ABOUT THIS EXERCISE:
Starting at the line that contains "Open 配置发送内容 settings", write out every line through the end of the records exactly as it stands, and leave out all pictures.

GIVEN INFORMATION:

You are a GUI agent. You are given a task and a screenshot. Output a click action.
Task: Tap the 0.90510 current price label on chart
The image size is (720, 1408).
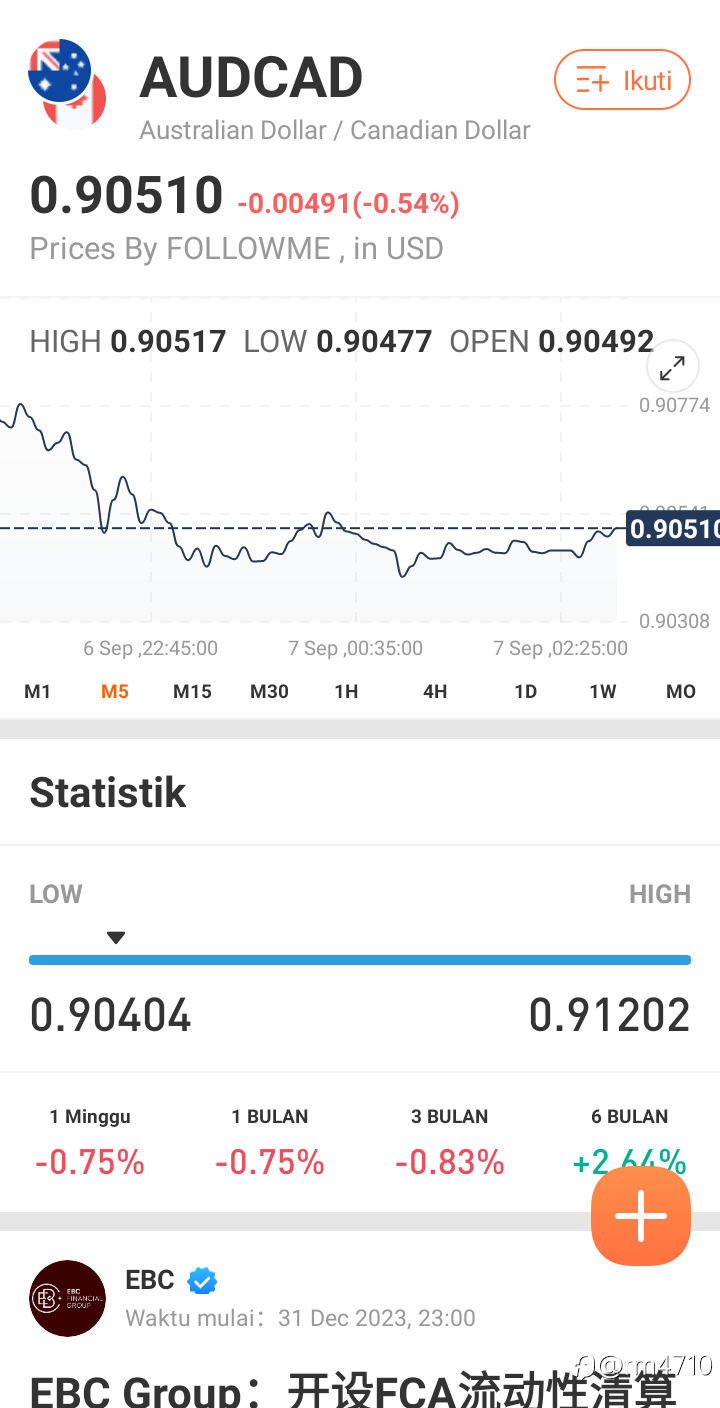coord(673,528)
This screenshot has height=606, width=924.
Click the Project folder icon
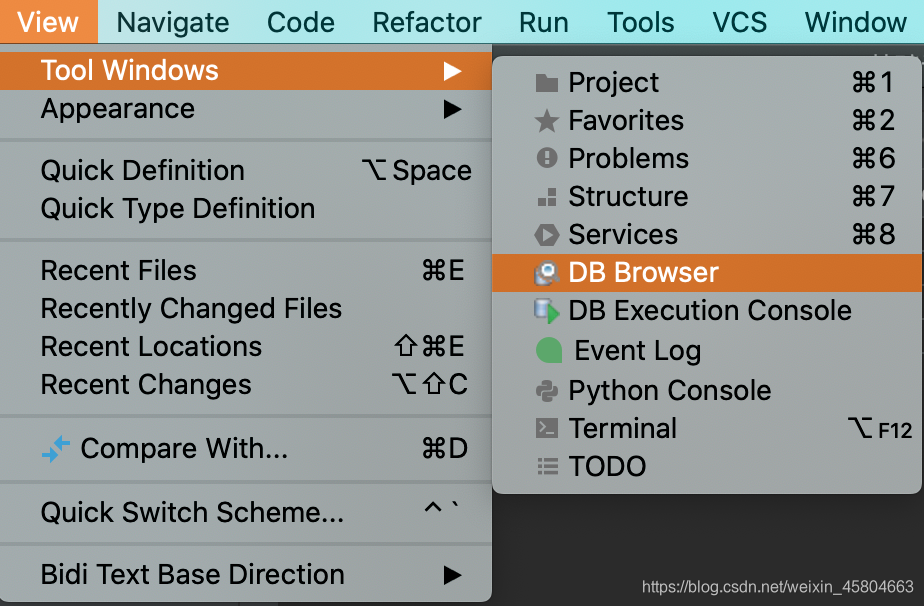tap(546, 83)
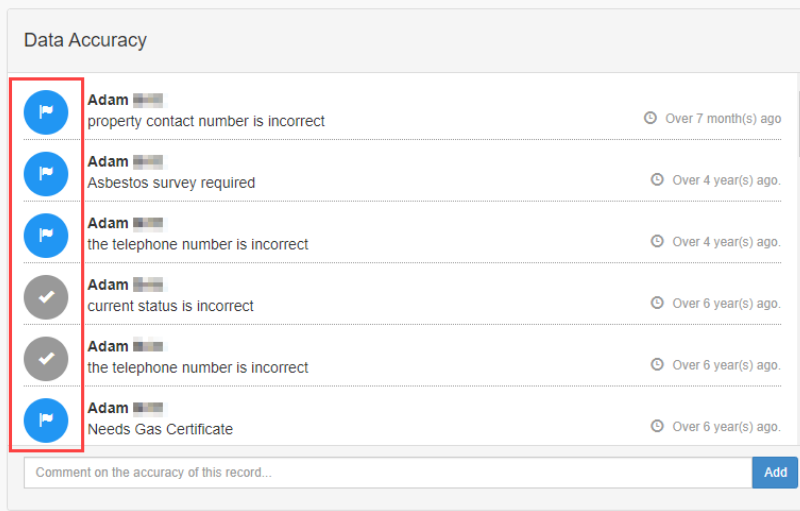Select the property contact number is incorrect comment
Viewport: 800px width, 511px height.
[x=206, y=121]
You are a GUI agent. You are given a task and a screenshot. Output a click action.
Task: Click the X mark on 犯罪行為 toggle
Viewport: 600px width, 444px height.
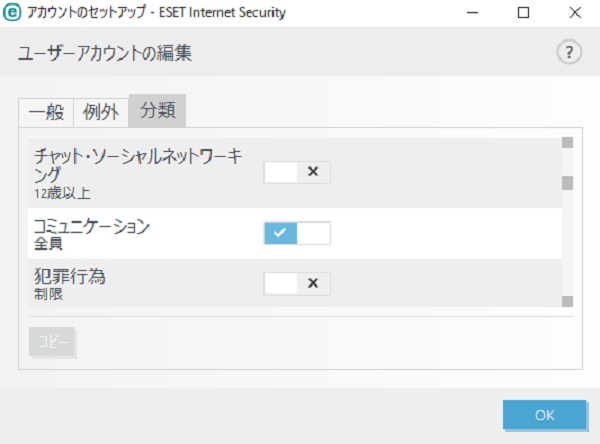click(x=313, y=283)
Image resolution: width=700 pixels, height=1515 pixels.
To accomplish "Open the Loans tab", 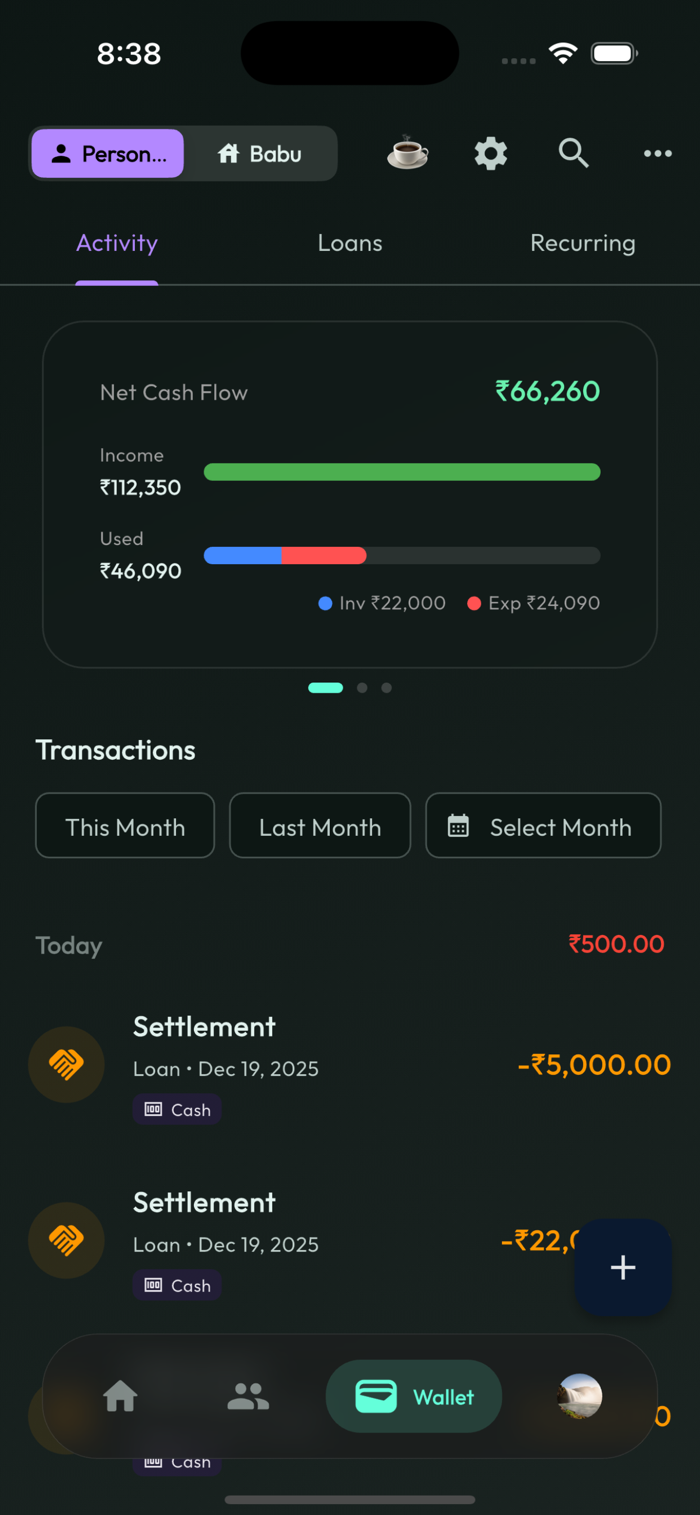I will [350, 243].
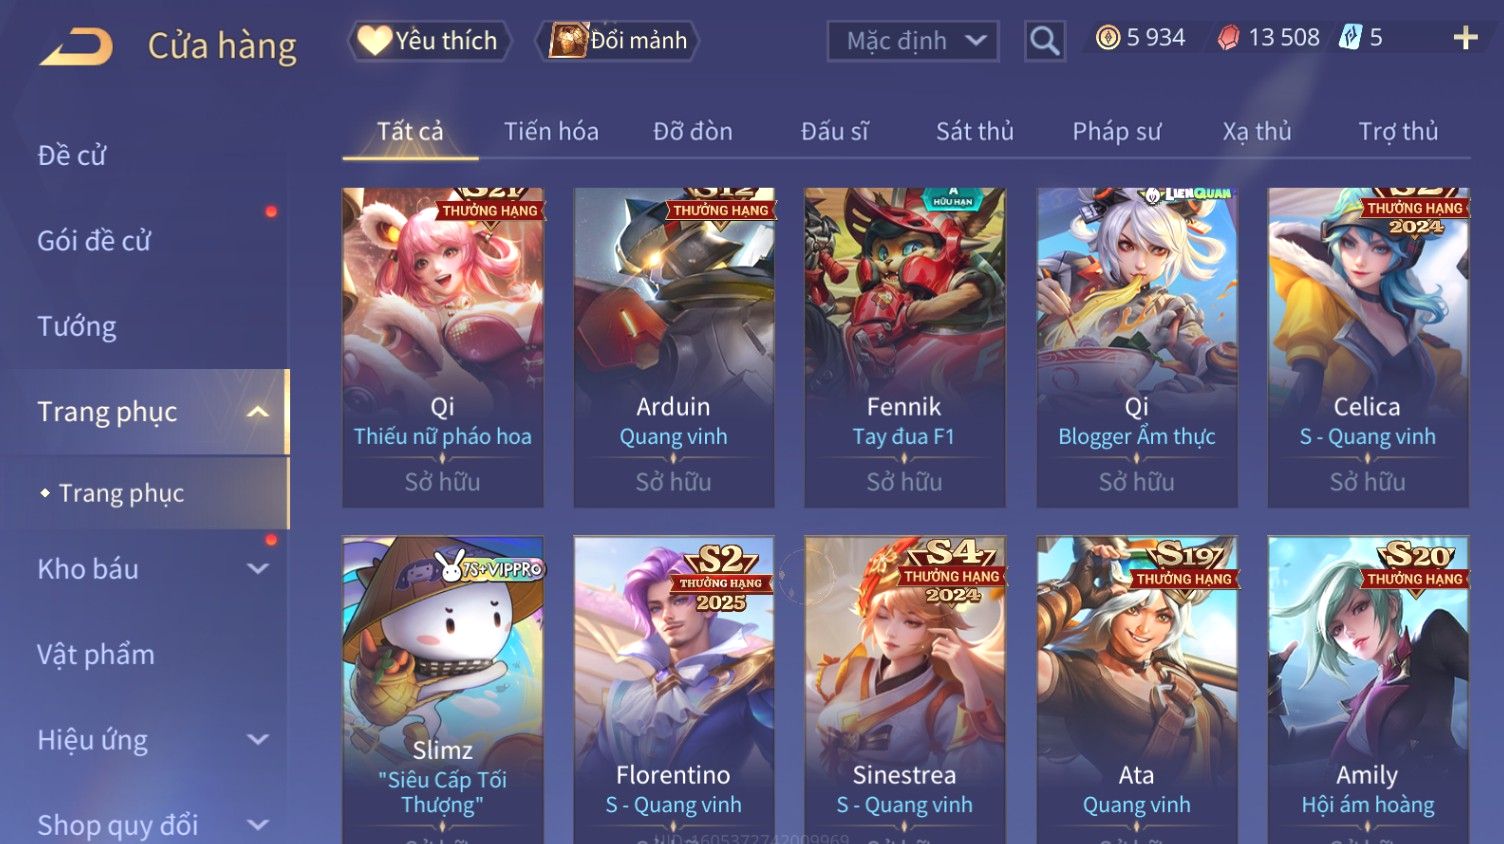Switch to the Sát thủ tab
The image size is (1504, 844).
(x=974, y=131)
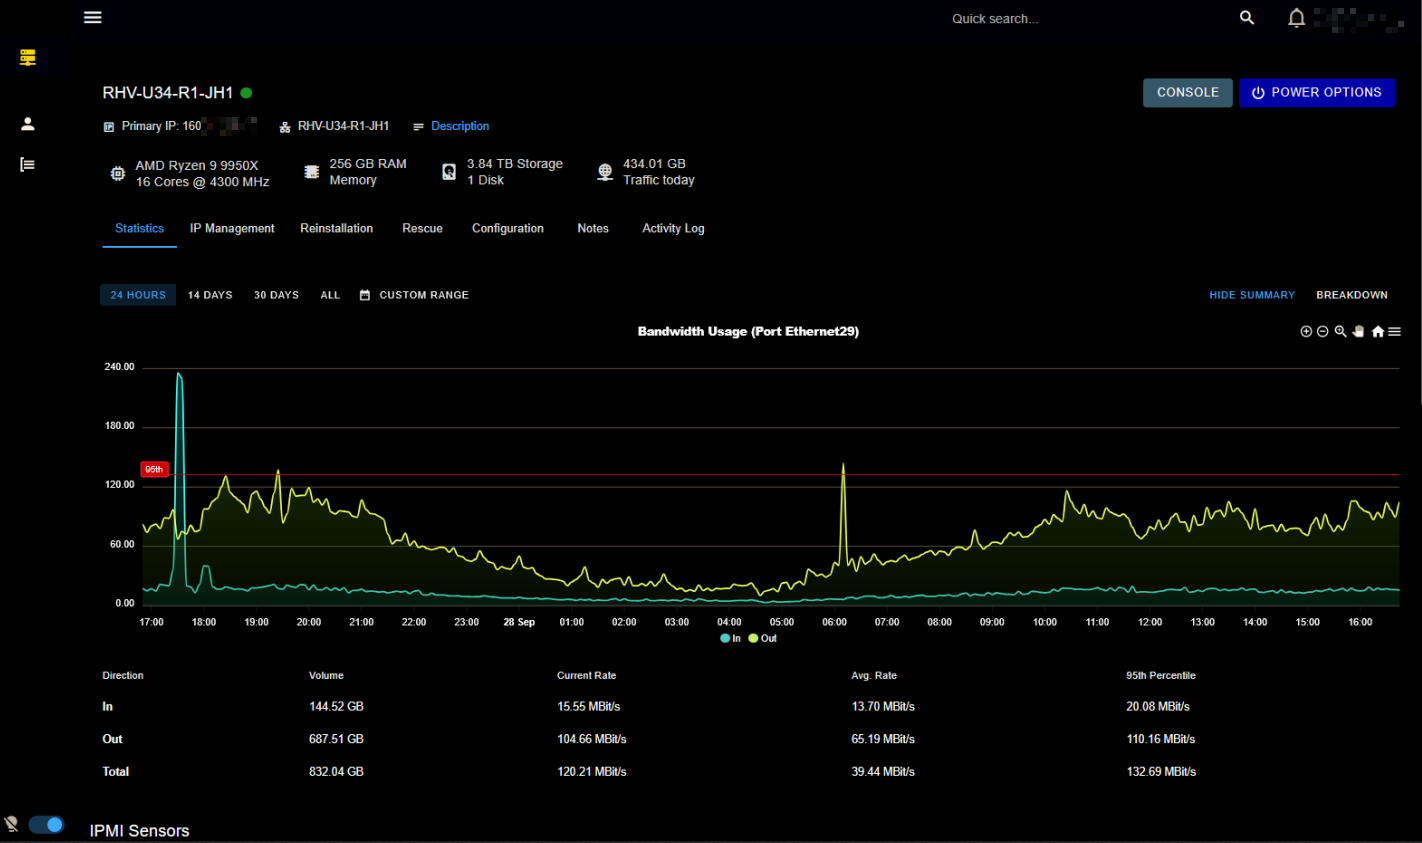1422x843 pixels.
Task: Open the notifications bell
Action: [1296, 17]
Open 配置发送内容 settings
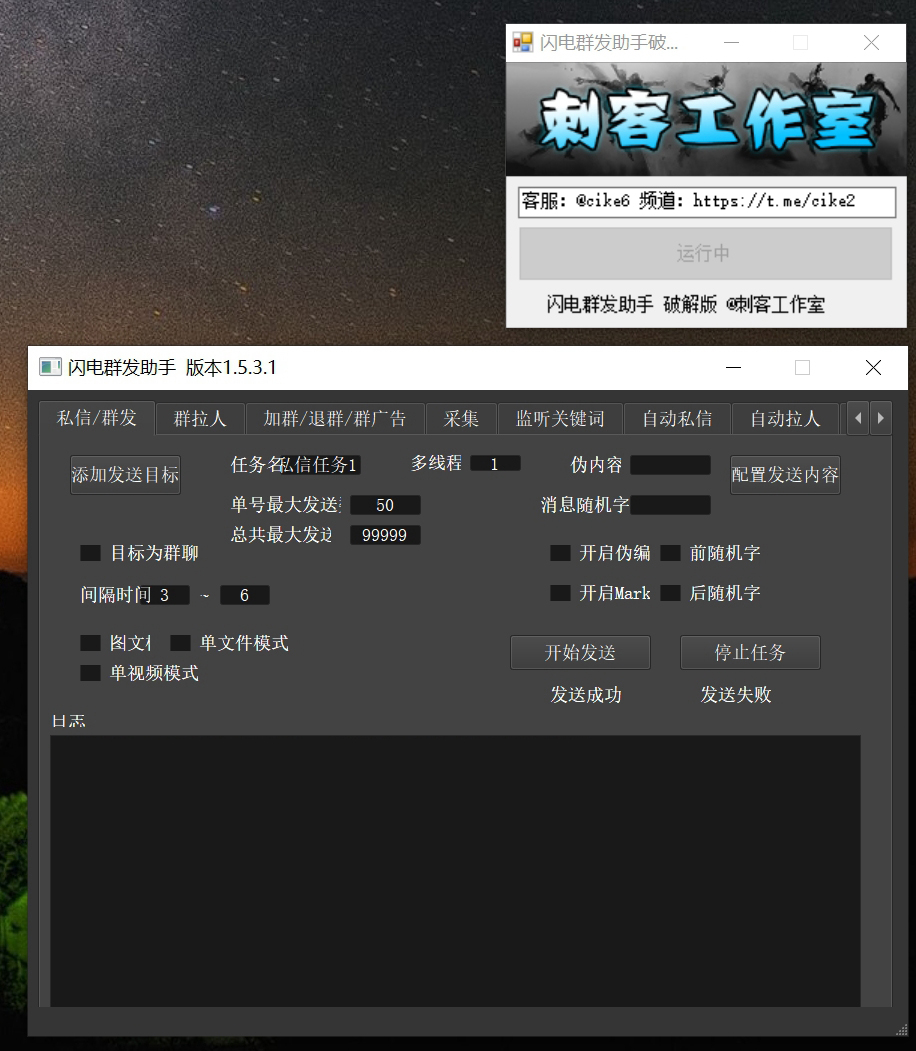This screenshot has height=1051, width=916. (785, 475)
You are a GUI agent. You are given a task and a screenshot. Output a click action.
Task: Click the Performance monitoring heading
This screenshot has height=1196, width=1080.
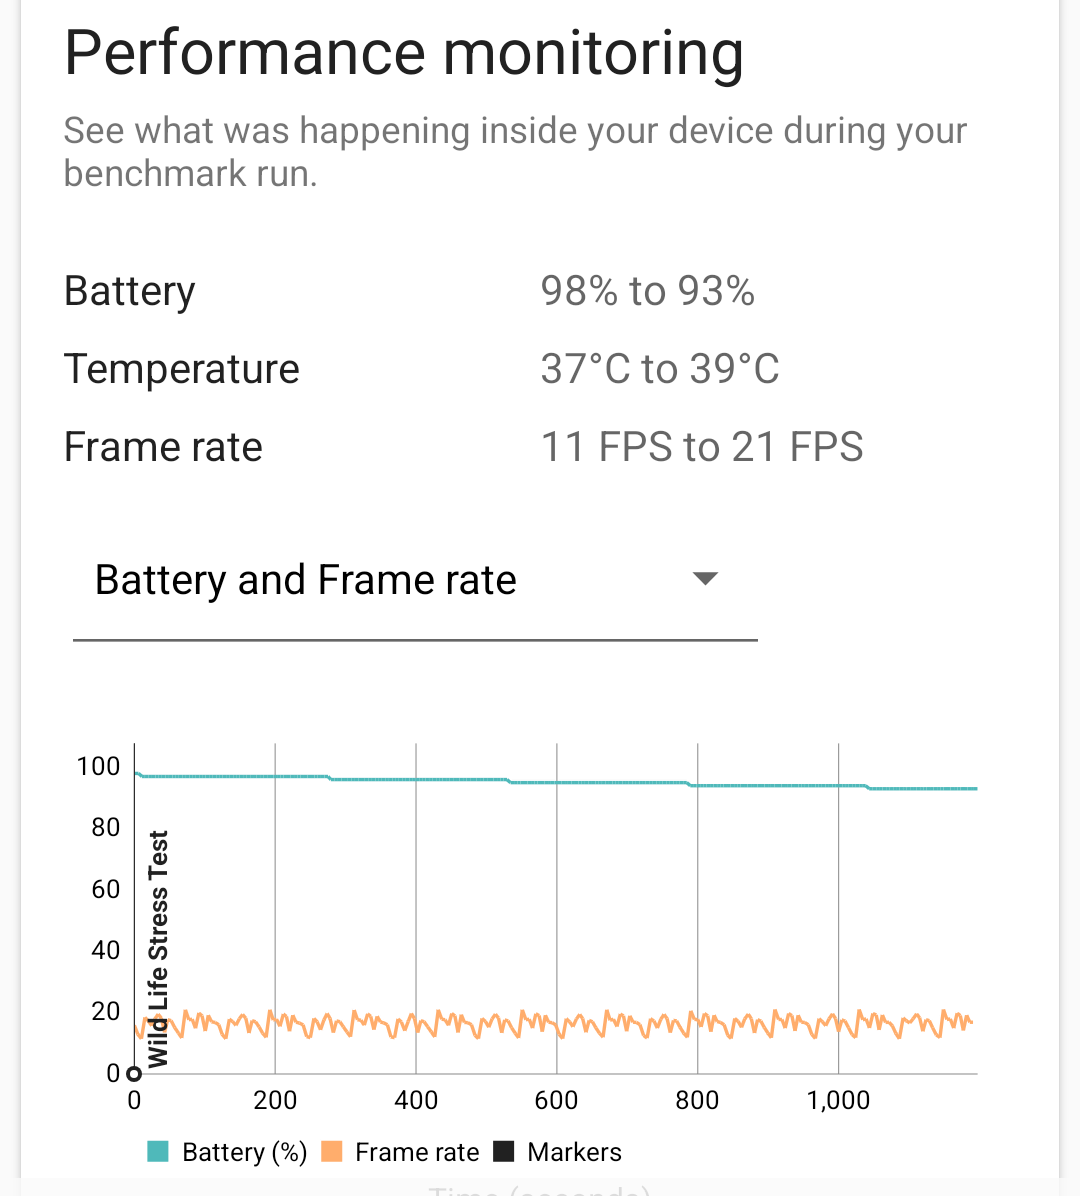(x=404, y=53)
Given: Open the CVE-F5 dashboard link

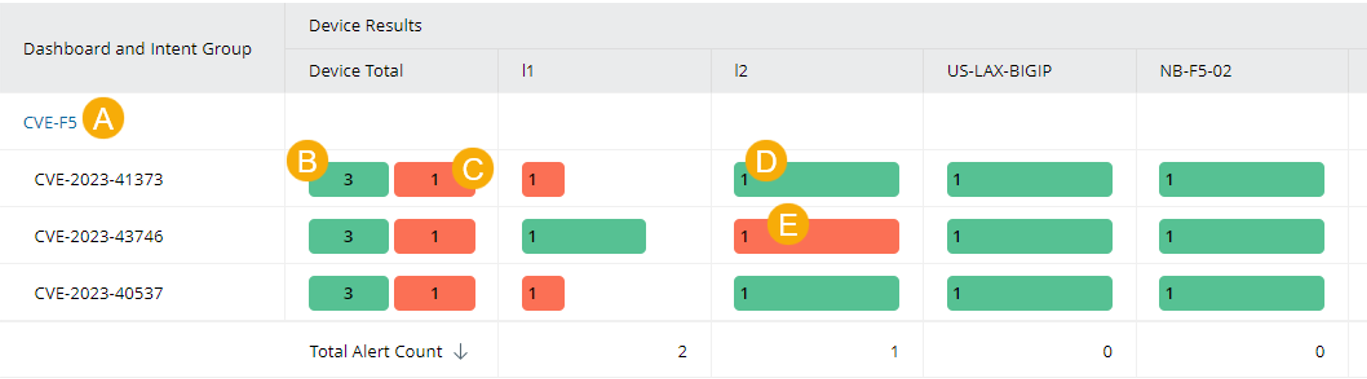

YOUR SOLUTION:
Open 配置发送内容 settings
This screenshot has height=1051, width=916. (785, 475)
You are a GUI agent. You are given a task and a screenshot. Output a click action.
Task: Click the Performance monitoring heading
This screenshot has height=1196, width=1080.
(x=404, y=53)
Given: Open the CVE-F5 dashboard link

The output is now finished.